En su cárcel de espinos y rosas cantan y juegan mis pobres niños, hermosos seres, desde la cuna por la desgracia ya perseguidos.
En su cárcel se duermen soñando cuán bello es el mundo cruel que no vieron, cuán ancha la tierra, cuán hondos los mares, cuán grande el espacio, qué breve su huerto.
Y le envidian las alas al pájaro que traspone las cumbres y valles, y le dicen: —¿Qué has visto allá lejos, golondrina que cruzas los aires?
Y despiertan soñando, y dormidos soñando se quedan que ya son la nube flotante que pasa o ya son el ave ligera que vuela tan lejos, tan lejos del nido, cual ellos de su cárcel ir lejos quisieran.
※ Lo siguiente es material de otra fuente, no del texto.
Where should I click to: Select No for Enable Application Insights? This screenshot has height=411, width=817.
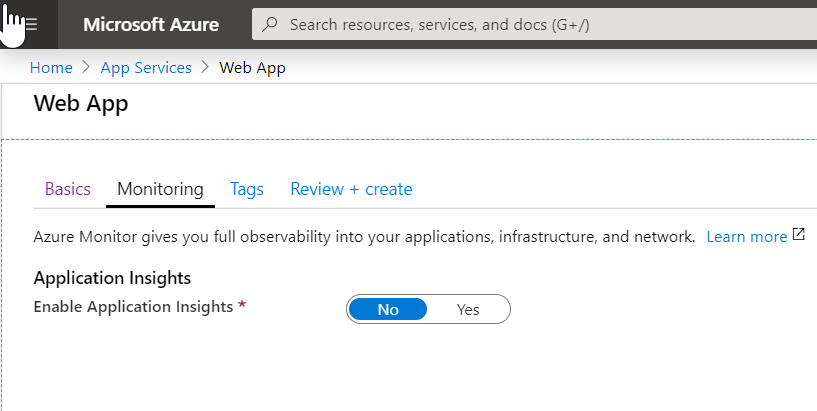coord(388,310)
—¡Todos parten! —exclaman—. ¡Tan sólo, tan sólo nosotros nos quedamos siempre! ¿Por qué quedar, madre, por qué no llevarnos donde hay otro cielo, otro aire, otras gentes?
Yo, en tanto, bañados mis ojos, les miro y guardo silencio, pensando: —En la tierra ¿adónde llevaros, mis pobres cautivos, que no hayan de ataros las mismas cadenas? Del hombre, enemigo del hombre, no puede libraros, mis ángeles, la egida materna.